- 任务目标
根据下方提取文本回答：
1. decomposition 由谁负责？
2. assignment 的目标是什么？
3. Msg Passing Model 通过什么方式进行通信？

____ 提取文本

Parallel Programming Basics¶

top-down: creating a program

alt text

这张图是本节课的灵魂，非常重要!

decomposition
1. who's responsible: programmer
2. 目前这件事很难让 compiler 来做，还是得 programmer 亲力亲为
assignment
1. 任务: assigning tasks to threads
  1. tasks: things to do
  2. threads: workers
2. who's responsible: compiler / runtime
3. 两种模式都可以:
  1. static: 在应用运行前就assign好
  2. dynamic: 在程序执行时逐渐assign
4. 目标: good load balance + reducing communication cost
orchestration
1. 任务:
  - Structuring communication (构建通信)
    - 比如: 上节课提到的communication方式, Shared Address Space 通过读取和写入共享内存中的变量 / Msg Passing Model 通过 send() && recv() 之类的函数 / Data-parallel Model 通过特殊的内置原语
  - Adding synchronization to preserve dependencies if necessary (添加同步以在必要时保留依赖关系)

________
____ 记录信息

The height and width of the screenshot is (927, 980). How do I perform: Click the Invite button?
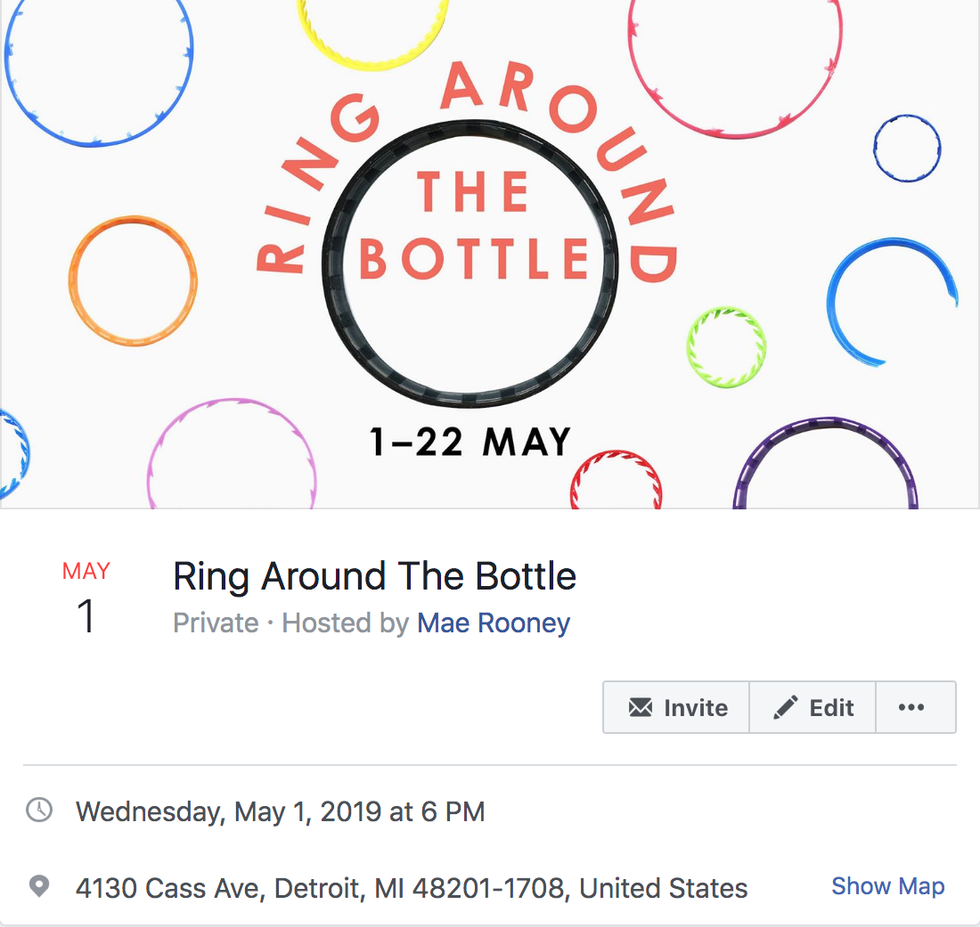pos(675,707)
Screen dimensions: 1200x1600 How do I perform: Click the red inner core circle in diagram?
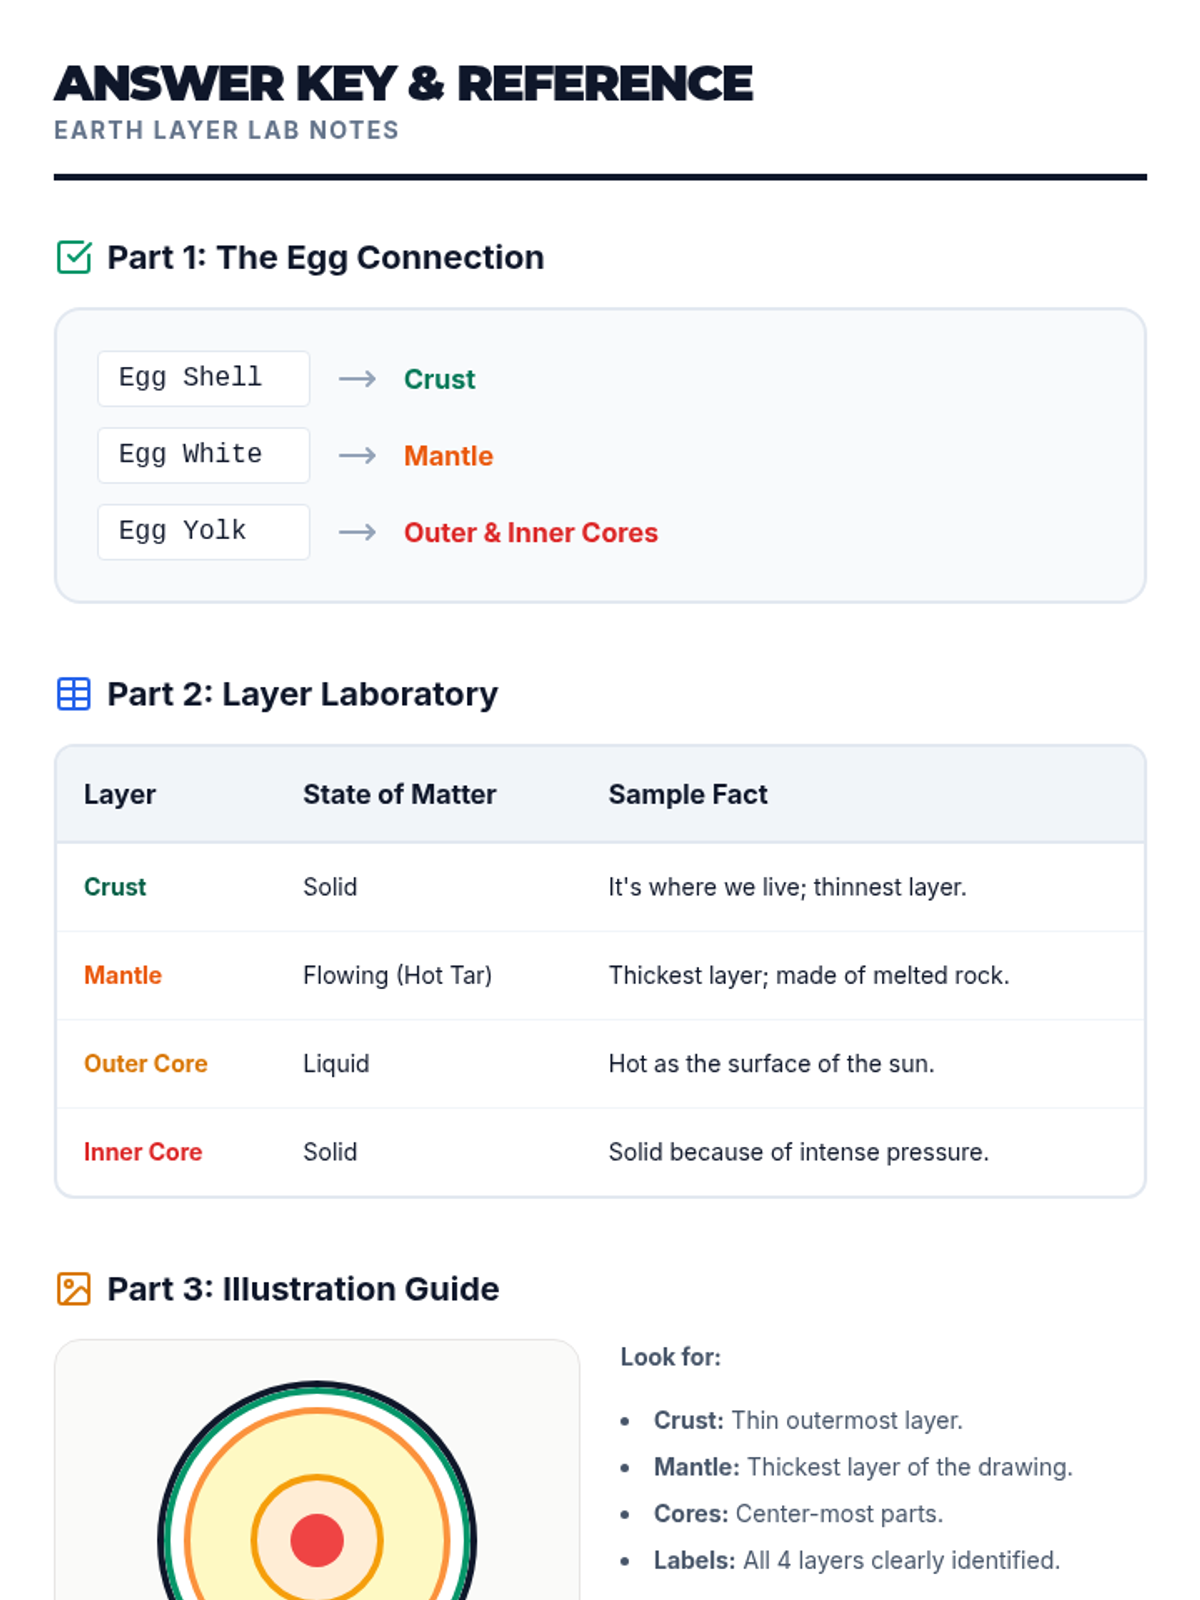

________

- 正确输出
1. programmer
2. good load balance + reducing communication cost
3. 通过 send() && recv() 之类的函数